Transcriptional regulation of a BMP-6 promoter by estrogen receptor alpha.

UNLABELLED

The effects of 17beta-estradiol (E2) and ICI 182,780 (ICI) on activity of a BMP-6 promoter were compared in osteoblast-like and breast cancer cells transiently transfected with ERalpha. E2 but not ICI stimulated BMP-6 reporter activity in breast cancer cells, whereas the opposite was observed in osteoblast-like cells, associated with lack of AF-2 dependence of the response, and absent intranuclear localization of ERalpha, suggesting the involvement of a distinct ERalpha-dependent response mechanism in osteoblasts.

INTRODUCTION

Previous studies suggest that the tissue-selective effect of antiestrogens on bone reflects the ability of these compounds to target certain osteoblast regulatory genes. To explore this hypothesis, we examined whether antiestrogens preferentially stimulate the bone morphogenetic protein 6 (BMP-6) promoter in bone cells, and if so, whether this activity is associated with a distinct estrogen receptor (ER)alpha-dependent response mechanism to that in other cell types.

MATERIALS AND METHODS

We compared the effects of 17beta-estradiol (E2) and ICI 182,780 (ICI) on activity of a 4.3-kb BMP-6 reporter construct in osteoblast-like cells (human MG63 and SaOS-2 cells and rat ROS 17/2.8 cells), human MCF-7 and T47-D breast cancer cell lines, and HepG2 hepatoma cells, after transient transfection with ERalpha, ERbeta, and mutant ER constructs.

RESULTS

E2, but not ICI, stimulated BMP-6 reporter activity by approximately 100% in MCF-7, T47-D cells, and HepG2 cells when transfected with ERalpha.
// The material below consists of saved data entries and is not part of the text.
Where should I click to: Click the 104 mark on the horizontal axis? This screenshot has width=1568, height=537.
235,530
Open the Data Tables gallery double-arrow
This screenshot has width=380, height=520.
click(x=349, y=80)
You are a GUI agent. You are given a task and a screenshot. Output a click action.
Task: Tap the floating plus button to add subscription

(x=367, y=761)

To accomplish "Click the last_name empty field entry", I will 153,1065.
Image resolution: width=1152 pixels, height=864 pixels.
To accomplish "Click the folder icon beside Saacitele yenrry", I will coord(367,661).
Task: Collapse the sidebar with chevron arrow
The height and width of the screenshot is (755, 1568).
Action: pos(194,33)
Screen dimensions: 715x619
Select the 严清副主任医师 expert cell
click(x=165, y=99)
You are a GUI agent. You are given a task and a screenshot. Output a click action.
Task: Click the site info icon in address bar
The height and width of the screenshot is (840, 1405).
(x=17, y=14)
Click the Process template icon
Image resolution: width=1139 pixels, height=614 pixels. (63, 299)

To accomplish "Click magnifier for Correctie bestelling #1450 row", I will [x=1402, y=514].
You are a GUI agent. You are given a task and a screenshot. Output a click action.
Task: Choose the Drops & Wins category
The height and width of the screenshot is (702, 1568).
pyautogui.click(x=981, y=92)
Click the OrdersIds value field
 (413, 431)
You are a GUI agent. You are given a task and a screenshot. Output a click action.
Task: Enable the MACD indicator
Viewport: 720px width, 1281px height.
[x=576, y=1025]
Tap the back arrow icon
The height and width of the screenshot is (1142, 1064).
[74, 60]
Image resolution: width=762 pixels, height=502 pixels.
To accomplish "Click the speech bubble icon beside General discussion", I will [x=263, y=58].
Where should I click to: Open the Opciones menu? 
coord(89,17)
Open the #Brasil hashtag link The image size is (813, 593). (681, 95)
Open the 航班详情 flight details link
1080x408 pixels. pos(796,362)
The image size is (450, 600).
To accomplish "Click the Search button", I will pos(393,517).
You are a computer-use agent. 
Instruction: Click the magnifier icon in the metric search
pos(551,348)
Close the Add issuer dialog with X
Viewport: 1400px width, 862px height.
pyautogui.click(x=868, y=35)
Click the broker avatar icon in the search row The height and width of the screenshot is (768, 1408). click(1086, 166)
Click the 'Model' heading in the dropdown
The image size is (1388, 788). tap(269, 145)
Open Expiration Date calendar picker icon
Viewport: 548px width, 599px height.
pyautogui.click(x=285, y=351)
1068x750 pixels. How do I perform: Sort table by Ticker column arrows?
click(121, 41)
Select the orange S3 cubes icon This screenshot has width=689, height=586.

In contrast, in ERalpha-transfected osteoblast-like cells, an increase in reporter activity of approximately 75% was observed after treatment with ICI but not E2. The response of MG63 cells to ICI and MCF-7 cells to E2 both required ERalpha as opposed to ERbeta and the ERalpha activation function (AF)-1 activation domain. However, whereas the AF-2 domain was also required for E2 to stimulate reporter activity in MCF-7 cells, the response to ICI in MG63 cells was AF-2 independent. In further studies where we compared the intracellular distribution of ERalpha associated with these responses, E2-dependent stimulation of the BMP-6 reporter in MCF-7 cells was associated with intranuclear localization of ERalpha, whereas extranuclear localization was seen in rat osteosarcoma cells (ROS) cells treated with ICI.

CONCLUSIONS

Antiestrogens selectively stimulate BMP-6 reporter activity in osteoblast-like cells through a distinct ERalpha-dependent mechanism characterized by independence of the AF-2 domain and extranuclear localization of ERalpha.